*Exercise:* The full set of entries, reproduced exactly, is the expected answer.

*Available records:*
* * * * *

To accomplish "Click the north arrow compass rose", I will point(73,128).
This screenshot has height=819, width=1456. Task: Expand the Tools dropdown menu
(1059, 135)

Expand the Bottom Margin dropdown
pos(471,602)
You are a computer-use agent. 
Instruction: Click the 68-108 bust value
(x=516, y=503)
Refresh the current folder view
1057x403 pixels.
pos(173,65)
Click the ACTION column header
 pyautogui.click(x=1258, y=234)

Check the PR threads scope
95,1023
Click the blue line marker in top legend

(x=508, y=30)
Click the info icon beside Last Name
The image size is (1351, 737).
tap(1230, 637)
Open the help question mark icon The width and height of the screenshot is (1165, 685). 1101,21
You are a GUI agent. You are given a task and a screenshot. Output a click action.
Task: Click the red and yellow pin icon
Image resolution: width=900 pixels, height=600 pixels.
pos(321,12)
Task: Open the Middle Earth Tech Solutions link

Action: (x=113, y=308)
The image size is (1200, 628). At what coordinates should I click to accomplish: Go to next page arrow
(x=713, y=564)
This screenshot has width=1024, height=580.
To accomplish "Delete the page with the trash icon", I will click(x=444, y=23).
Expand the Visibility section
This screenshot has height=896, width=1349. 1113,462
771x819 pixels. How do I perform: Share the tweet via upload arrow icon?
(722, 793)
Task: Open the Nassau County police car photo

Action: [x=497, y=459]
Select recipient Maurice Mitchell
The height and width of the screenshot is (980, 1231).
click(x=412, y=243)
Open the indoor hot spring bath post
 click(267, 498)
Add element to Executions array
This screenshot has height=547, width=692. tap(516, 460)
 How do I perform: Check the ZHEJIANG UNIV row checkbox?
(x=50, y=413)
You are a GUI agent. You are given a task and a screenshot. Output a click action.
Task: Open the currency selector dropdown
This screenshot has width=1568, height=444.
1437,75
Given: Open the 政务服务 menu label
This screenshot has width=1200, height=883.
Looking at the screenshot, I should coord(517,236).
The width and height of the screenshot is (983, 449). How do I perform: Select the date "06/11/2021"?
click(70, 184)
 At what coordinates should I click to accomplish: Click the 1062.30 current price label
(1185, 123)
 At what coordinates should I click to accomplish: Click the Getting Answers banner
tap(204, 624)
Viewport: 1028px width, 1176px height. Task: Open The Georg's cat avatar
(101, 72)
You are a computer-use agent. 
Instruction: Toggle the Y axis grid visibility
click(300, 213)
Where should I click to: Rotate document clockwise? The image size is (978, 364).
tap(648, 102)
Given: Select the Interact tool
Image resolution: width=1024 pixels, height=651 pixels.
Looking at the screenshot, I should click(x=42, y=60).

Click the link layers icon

* * * * *

*Answer box:*
To accomplish "Click the north arrow compass rose", I will point(73,128).
This screenshot has height=819, width=1456. Task: Expand the Tools dropdown menu
(1059, 135)

Expand the Bottom Margin dropdown
pos(471,602)
You are a computer-use agent. 
Instruction: Click the 68-108 bust value
(x=516, y=503)
Refresh the current folder view
1057x403 pixels.
pos(173,65)
Click the ACTION column header
 pyautogui.click(x=1258, y=234)

Check the PR threads scope
95,1023
Click the blue line marker in top legend

(x=508, y=30)
Click the info icon beside Last Name
The image size is (1351, 737).
tap(1230, 637)
Open the help question mark icon The width and height of the screenshot is (1165, 685). 1101,21
You are a GUI agent. You are given a task and a screenshot. Output a click action.
Task: Click the red and yellow pin icon
Image resolution: width=900 pixels, height=600 pixels.
pos(321,12)
Task: Open the Middle Earth Tech Solutions link

Action: (x=113, y=308)
The image size is (1200, 628). At what coordinates should I click to accomplish: Go to next page arrow
(x=713, y=564)
This screenshot has width=1024, height=580.
To accomplish "Delete the page with the trash icon", I will click(x=444, y=23).
Expand the Visibility section
This screenshot has height=896, width=1349. 1113,462
771x819 pixels. How do I perform: Share the tweet via upload arrow icon?
(722, 793)
Task: Open the Nassau County police car photo

Action: [x=497, y=459]
Select recipient Maurice Mitchell
The height and width of the screenshot is (980, 1231).
click(x=412, y=243)
Open the indoor hot spring bath post
 click(267, 498)
Add element to Executions array
This screenshot has height=547, width=692. tap(516, 460)
 How do I perform: Check the ZHEJIANG UNIV row checkbox?
(x=50, y=413)
You are a GUI agent. You are given a task and a screenshot. Output a click action.
Task: Open the currency selector dropdown
This screenshot has width=1568, height=444.
1437,75
Given: Open the 政务服务 menu label
This screenshot has width=1200, height=883.
Looking at the screenshot, I should coord(517,236).
The width and height of the screenshot is (983, 449). How do I perform: Select the date "06/11/2021"?
click(70, 184)
 At what coordinates should I click to accomplish: Click the 1062.30 current price label
(1185, 123)
 At what coordinates should I click to accomplish: Click the Getting Answers banner
tap(204, 624)
Viewport: 1028px width, 1176px height. Task: Open The Georg's cat avatar
(101, 72)
You are a computer-use agent. 
Instruction: Toggle the Y axis grid visibility
click(300, 213)
Where should I click to: Rotate document clockwise? The image size is (978, 364).
tap(648, 102)
Given: Select the Interact tool
Image resolution: width=1024 pixels, height=651 pixels.
Looking at the screenshot, I should click(x=42, y=60).

Click the link layers icon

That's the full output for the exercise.